Etong è su Instagram dallo scorso gennaio e conta vari profili, tra cui un altro che si affida al chinglish, un altro ancora (@stephaniesu_etong) che vanta 213 mila follower e quello che sembra il principale, @etongcapsulehouse, che offre ai suoi 177 mila follower brevi sketch partecipati da due persone, un uomo e una donna. I contenuti offrono suggerimenti su come personalizzare le unità abitative, che vanno dai 20 ai 45 mq, e convertirle secondo i proprio bisogni, ma assicurano anche la possibilità di abbattere i costi di spedizione: se nei video di un paio di mesi fa si evidenzia che l’unità modulare può essere inserita nel container per intero, i contenuti più recenti spiegano come sia possibile smontarla per ridurre i costi, alla luce delle clima teso nei mercati occidentali e delle misure restrittive di Usa e Ue contro l’export delle aziende cinesi.
La promozione di case modulari cinesi nei mercati occidentali non è un fatto nuovo. Circa un paio di anni fa si è iniziato a parlare di case prefabbricate disponibili sul sito di e-commerce Aliexpress anche a meno di 20 mila euro. Alloggi di questo genere sembrano poter offrire soluzioni a un duplice problema: crisi abitativa e crescente carenza di manodopera nel settore edile. Non a caso le autorità di Hong Kong, una delle città più costose al mondo e dove secondo le stime nel 2027 l’industria delle costruzioni soffrirà la mancanza di circa 40 mila lavoratori, intendono offrire maggiori incentivi al settore privato per incoraggiare lo sviluppo del metodo della “costruzione modulare integrata”, una tecnica introdotta solo nel 2018 che utilizza moduli pre-fabbricati per palazzi di grandi dimensioni.
Secondo gli osservatori e le agenzie di approvvigionamento, le case modulari rispondono a esigenze diverse dei consumatori, tra cui la scelta di abitazioni più efficienti dal punto di vista energetico.
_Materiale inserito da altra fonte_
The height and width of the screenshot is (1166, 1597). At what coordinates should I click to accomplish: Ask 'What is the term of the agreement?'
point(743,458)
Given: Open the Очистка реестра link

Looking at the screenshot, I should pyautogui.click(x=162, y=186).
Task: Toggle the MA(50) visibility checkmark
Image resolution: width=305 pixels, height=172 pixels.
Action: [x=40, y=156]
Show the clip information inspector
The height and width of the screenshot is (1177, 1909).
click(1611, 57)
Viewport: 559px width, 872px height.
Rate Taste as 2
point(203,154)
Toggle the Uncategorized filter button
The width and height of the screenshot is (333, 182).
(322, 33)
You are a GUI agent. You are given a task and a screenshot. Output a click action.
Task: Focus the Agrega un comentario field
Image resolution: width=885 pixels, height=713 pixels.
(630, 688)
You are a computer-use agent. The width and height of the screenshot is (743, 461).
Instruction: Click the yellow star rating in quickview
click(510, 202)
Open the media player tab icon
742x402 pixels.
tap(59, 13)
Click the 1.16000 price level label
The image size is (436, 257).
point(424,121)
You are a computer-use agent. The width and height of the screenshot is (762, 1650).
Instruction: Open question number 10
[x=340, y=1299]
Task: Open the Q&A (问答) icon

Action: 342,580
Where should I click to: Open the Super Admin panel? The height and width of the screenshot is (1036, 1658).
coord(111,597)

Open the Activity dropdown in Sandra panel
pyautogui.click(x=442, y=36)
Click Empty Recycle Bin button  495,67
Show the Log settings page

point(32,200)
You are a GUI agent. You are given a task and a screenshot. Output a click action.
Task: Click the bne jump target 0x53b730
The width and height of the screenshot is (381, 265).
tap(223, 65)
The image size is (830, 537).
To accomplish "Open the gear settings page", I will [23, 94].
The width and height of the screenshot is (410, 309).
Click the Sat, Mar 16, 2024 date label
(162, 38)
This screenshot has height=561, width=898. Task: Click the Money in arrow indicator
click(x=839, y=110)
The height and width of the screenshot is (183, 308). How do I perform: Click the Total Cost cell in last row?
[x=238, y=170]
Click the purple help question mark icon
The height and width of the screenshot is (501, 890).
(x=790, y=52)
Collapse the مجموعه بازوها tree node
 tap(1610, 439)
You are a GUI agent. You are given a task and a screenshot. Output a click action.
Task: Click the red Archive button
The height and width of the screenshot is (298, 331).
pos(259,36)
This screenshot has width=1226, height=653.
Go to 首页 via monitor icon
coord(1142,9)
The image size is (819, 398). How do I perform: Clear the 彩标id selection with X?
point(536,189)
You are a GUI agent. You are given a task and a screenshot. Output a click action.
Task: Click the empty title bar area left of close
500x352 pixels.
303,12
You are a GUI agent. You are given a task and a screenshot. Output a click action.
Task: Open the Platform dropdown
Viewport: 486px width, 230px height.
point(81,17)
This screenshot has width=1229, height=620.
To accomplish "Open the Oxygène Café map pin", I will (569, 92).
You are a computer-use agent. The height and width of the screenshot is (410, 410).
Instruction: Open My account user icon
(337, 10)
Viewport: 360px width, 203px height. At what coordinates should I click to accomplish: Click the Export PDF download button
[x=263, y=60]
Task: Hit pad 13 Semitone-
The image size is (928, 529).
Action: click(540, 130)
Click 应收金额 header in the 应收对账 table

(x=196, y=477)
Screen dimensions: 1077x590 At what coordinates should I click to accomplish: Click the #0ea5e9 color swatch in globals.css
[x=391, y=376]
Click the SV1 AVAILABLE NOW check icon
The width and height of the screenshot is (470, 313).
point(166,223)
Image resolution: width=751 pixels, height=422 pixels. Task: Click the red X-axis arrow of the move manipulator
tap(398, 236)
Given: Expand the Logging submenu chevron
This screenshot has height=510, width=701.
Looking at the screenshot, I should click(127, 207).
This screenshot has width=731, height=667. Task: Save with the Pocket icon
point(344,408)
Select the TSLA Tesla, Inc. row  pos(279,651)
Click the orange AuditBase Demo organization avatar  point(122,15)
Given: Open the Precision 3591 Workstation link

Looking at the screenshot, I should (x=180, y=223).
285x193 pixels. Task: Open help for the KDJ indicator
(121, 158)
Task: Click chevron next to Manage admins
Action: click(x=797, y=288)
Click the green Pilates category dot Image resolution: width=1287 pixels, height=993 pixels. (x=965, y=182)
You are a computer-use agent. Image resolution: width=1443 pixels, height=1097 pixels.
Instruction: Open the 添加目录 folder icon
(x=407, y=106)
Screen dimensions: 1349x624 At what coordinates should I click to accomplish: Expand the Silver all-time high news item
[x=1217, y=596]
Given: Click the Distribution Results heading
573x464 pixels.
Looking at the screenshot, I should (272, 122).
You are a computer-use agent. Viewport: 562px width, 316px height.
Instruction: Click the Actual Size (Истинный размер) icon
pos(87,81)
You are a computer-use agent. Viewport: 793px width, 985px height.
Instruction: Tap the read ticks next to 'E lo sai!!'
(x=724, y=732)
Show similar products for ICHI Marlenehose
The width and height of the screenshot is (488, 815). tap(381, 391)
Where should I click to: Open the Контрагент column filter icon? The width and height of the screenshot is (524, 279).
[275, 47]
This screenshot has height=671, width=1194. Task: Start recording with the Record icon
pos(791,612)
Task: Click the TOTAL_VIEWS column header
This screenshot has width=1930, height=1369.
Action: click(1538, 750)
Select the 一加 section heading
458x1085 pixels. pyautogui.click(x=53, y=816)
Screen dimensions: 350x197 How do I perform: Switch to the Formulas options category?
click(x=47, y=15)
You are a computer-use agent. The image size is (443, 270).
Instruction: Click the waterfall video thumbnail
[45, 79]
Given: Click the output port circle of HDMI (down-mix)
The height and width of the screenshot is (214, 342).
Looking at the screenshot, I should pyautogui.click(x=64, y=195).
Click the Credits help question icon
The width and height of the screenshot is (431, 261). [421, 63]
E se si intende intraprendere una scelta di questo tipo, guardare al mercato cinese risulta naturale: nel 2021, secondo il World Container Index della società di consulenza Drewry, le fabbriche della Repubblica popolare hanno prodotto il 96% dei container per merci secche e il 100% di quelli refrigerati.
Anche le cabine del Fan Village a Qatar 2022, costruito per offrire un alloggio economico (200 dollari a notte per uno spazio per due persone) ai tifosi in trasferta durante la Coppa del Mondo, sono state fabbricate in Cina.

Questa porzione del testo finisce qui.